Encaustic paint is truly different from every other kind of paint. It looks different, smells different, feels and behaves differently. All encaustic paint comes in solid form. Heat must be applied for the wax to become liquid. Encaustic paint does not dry, it hardens. Quickly. For this reason, an encaustic artist must work with purpose and speed. This can be exhilarating, or exasperating, depending on your method of working, and your goals. Or maybe just your mood that day!
You can see my paints above. I’ve ordered them from R&F Paints, but a quick internet search will turn up several other suppliers. I like the quality of these paints, and have relied on them for years now. The little round cake off to the right is a color I mixed to have on hand- you can custom mix colors in small muffin tins, or in recycled small cans. If you put the muffin tin in the freezer, the paint will pop out, and if you mix it in a can, you can just leave it there and put it on and off your pallet as you need it. I find that the solid paints are very concentrated, and I usually dilute the color with clear beeswax medium. To use and mix the paints, the block of paint is touched directly to a hot pallet (at aprox. 200-220 degrees), and it instantly melts into molten paint. A little goes a long way. A natural bristle brush is used to apply the paint, and it hardens quickly on the surface of the painting. How much working time you have between the moment your brush leaves the pallet and the hardening of the paint and brush depends on how hot your pallet is, how warm the surface of your painting is, and how warm the room you are working in is kept. I have a small space heater in my studio for cold days or nights- mainly because it extends that brief working time.
Just like other types of paint, different colors of paint behave differently- some are more transparent than others (manganese violet, cerulean blue, zinc white), some tend to separate if they sit on the hot pallet (cerulean blue, indigo, zinc). Some are more ferocious than others (alizarin crimson, phthalo green), and tend to dominate when mixing with other colors. The earth colors can be ever so slightly grainy sometimes. R&F offers a color chart for ordering their paints that are actually made with little squares of paint- and if you are thinking of ordering online, it is a great resource to have, as it gives you some clues as to the nature of each color.

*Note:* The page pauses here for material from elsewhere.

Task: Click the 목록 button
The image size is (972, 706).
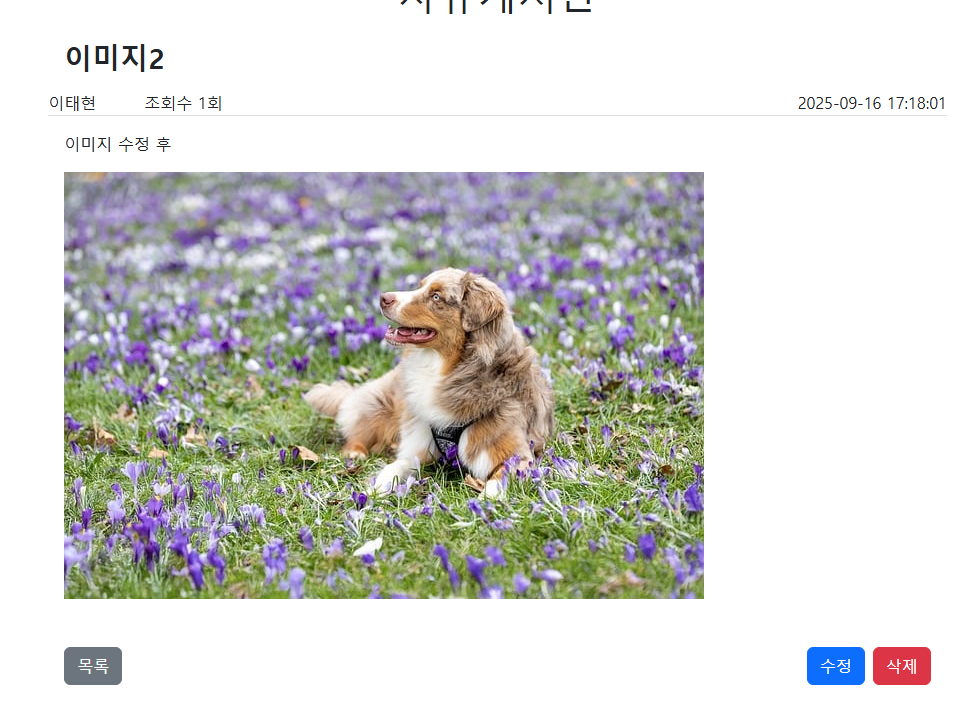Action: pyautogui.click(x=93, y=666)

Some artists make their own paint, using beeswax medium and powdered pigment. I’ve never tried this, and if you decide that this is the way you want to go, I’d do some research on handling powdered pigments safely. Sinopia Pigments, Earth Pigments, and Daniel Smith are all resources for powdered pigments.
I have mixed my own colors using beeswax medium and a dab of oil paint. In this case, you want the mixture to be mainly beeswax. If you use too much oil in the mix it will neither harden, nor dry properly. Not good. So just a little pigment to a greater amount of wax. This is really handy if you already own oils, and have a limited color range in the pre-mixed wax blocks. It’s easy to occasionally mix a little of a custom color this way. Powdered graphite can also be mixed with wax medium to create a warm grey with some luster, and you’ll feel just like Jasper Johns.
Whether you buy your paint, or mix your own batches of color, you’ll want to get to know your paint. A great way to do this is to create your own color charts. I’ve been working on this project myself, and it has taught me so much about my paints. And I’ve discovered some really unusual, subtle colors in the process by mixing unlikely colors together. Here is how I approached this project:
First, I made a list of my colors. Then I created grids on printmaking paper (other thick, absorbent paper will work too). I wrote the first color at the top of the page, and painted the color next to it. This was my base color. Then, I labeled each of the boxes with the remaining colors. I mixed each color with the main color, and some clear beeswax.
I added a bit of white for each stroke, increasing the tint a little each time. I designed it this way because I often work with tints. For the next chart, I’ll delete Alizarin Crimson off the list, so the charts get a little smaller each time. When I’m done, I’ll have a sample of how every color interacts with every other color in my pallet.
Here is the finished chart. (See what I mean about surprising color combos? Check out the great earthy orange you get by combining green gold with alizarin crimson!)
Depending on your techniques, color range, and inclinations, you could use this idea in a variety of ways. You could make charts exploring shades, or transparency. You could design a color wheel instead of grids like these. The point is that a systematic exploration is a great way to get to know how colors in this medium (or any medium) behave.